Microsoft demonstrierte unter anderem, wie die Seadragon-Technik zum Scrollen großer Bilder den Weg für eine neue Art von Werbung bahnen könnte. Dabei enthielte eine kleine Anzeige eine komplette Broschüre oder sogar einen Produktkatalog. Im Browser könne man zuerst nur die Anzeige sehen. Ein potentieller Kunde könnte aber in das Bild hineinzoomen, um Detailfotos und genaue Produktinformationen zu bekommen. Laut Flake wird Seadragon bei Microsoft „Anzeige mit unendlichem Zoom“ genannt.

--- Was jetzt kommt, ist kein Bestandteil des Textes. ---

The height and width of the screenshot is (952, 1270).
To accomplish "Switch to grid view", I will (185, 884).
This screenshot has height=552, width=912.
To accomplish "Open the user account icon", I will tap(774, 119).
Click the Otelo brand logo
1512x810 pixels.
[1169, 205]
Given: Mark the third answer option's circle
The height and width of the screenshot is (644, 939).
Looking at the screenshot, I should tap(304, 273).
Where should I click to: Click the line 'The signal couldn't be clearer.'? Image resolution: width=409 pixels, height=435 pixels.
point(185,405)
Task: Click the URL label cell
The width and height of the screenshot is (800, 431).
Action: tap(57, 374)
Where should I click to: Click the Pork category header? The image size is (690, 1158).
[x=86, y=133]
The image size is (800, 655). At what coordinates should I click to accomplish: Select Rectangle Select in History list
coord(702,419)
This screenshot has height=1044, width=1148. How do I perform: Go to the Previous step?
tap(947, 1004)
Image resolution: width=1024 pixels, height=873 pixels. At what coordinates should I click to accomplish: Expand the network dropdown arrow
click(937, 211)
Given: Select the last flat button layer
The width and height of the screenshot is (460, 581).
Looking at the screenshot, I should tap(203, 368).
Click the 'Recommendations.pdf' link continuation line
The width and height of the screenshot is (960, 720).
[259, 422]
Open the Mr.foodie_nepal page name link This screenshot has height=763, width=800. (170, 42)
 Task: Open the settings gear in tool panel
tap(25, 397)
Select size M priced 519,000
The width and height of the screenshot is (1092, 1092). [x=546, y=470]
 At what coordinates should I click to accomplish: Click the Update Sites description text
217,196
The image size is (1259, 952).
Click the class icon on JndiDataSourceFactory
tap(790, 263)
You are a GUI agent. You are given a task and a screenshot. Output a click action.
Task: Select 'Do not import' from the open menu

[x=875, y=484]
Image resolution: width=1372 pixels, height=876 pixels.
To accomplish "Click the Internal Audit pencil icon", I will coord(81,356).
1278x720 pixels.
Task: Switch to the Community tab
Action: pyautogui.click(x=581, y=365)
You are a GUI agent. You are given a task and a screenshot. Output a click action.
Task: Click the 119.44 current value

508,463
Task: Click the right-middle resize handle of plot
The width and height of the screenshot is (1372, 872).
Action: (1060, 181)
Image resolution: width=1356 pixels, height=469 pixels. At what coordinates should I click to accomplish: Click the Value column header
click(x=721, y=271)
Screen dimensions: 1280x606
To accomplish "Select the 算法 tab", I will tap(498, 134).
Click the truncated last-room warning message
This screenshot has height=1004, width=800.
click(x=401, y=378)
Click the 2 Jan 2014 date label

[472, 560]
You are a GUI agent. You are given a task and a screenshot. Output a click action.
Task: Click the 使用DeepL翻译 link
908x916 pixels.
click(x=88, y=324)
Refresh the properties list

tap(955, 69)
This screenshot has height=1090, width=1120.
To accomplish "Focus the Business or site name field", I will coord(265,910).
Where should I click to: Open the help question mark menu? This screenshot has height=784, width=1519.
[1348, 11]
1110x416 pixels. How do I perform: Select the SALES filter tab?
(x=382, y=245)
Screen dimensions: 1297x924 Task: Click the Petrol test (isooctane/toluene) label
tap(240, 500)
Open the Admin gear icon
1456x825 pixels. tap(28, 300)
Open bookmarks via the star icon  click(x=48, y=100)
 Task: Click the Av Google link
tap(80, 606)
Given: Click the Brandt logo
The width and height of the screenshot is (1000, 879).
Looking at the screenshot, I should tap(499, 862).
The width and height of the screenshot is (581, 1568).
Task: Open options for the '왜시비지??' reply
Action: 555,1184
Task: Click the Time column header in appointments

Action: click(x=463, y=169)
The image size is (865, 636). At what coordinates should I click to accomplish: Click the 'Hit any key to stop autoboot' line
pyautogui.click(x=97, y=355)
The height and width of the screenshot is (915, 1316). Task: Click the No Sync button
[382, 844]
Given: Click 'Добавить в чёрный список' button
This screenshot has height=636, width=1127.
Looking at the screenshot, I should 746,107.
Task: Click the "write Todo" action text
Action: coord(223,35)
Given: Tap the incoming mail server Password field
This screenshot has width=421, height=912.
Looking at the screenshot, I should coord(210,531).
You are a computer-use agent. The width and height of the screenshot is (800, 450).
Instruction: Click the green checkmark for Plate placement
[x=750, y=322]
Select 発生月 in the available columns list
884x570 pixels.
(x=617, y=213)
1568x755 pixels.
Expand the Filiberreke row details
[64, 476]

Flake stellte auch noch eine andere Bildtechnik von Microsoft vor, die so genannte Photosynth. Mit ihr stellt man aus einer Sammlung von 2D-Fotos eines Ortes ein dreidimensionales Bild her. In der Vergangenheit habe Microsoft diese Technik als Möglichkeit vorgeführt, mit der Anwender Touristenattraktionen und Landschaften betrachten könnten. Aber man könne diese Technik auch dazu nutzen, virtuelle Schaufenster aufzubauen, so Flake.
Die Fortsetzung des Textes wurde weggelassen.